Saved data entries

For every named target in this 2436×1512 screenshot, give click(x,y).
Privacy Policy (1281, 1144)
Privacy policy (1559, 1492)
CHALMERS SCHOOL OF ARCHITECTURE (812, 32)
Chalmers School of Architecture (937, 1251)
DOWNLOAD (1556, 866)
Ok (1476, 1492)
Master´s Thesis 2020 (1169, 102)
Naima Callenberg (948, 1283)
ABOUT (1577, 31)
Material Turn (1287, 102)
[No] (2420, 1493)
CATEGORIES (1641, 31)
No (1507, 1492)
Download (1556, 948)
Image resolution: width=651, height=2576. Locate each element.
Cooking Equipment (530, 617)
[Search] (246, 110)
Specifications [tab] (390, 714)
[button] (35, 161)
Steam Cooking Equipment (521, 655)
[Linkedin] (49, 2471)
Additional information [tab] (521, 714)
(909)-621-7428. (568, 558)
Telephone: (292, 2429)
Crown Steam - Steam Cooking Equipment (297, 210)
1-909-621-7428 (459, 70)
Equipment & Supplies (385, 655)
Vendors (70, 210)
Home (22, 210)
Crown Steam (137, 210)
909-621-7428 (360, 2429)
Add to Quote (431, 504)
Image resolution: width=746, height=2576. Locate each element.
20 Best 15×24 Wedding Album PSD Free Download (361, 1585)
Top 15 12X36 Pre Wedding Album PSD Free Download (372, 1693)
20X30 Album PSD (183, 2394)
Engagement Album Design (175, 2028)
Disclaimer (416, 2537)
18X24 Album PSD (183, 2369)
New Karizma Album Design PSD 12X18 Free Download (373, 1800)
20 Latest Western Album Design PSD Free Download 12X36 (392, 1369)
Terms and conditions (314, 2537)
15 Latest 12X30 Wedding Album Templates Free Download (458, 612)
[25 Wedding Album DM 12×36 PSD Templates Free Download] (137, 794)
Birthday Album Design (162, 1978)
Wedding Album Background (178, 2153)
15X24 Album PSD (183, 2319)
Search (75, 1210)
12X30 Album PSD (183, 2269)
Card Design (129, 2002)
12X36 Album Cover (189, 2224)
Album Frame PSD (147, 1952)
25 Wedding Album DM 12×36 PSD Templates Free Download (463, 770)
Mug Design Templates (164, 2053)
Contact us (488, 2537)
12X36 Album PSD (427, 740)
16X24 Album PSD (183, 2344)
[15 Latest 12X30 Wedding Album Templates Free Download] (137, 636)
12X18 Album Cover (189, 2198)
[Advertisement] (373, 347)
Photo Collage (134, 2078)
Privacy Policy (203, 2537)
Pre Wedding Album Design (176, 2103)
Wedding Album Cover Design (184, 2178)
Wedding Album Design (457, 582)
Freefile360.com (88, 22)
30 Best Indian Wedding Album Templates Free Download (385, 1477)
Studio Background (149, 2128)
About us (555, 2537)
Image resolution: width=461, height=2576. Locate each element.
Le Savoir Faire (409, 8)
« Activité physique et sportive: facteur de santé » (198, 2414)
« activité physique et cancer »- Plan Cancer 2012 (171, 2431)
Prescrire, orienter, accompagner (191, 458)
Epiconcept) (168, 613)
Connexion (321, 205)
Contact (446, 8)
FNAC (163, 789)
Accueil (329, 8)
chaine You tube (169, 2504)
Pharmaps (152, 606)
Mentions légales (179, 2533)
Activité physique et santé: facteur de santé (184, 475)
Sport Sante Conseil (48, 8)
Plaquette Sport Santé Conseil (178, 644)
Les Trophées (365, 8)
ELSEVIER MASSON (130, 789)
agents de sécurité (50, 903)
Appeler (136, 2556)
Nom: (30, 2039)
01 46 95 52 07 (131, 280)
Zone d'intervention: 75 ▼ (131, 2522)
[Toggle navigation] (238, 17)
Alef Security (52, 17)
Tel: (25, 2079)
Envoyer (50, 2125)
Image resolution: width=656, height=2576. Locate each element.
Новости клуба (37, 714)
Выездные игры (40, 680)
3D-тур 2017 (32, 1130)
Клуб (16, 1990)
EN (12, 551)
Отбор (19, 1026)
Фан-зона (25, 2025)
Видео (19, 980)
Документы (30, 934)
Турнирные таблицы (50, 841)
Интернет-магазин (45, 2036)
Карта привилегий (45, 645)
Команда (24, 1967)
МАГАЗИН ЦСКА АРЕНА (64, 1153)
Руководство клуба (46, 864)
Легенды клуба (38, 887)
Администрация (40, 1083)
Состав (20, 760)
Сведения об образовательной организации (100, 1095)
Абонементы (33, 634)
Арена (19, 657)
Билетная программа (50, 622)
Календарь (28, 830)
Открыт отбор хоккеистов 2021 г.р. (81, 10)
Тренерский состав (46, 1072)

ACTIVITY
Wherever the string "Cooking" appears in the entries above, list that line.

TASK SOLUTION
Cooking Equipment (530, 617)
Steam Cooking Equipment (521, 655)
Crown Steam - Steam Cooking Equipment (297, 210)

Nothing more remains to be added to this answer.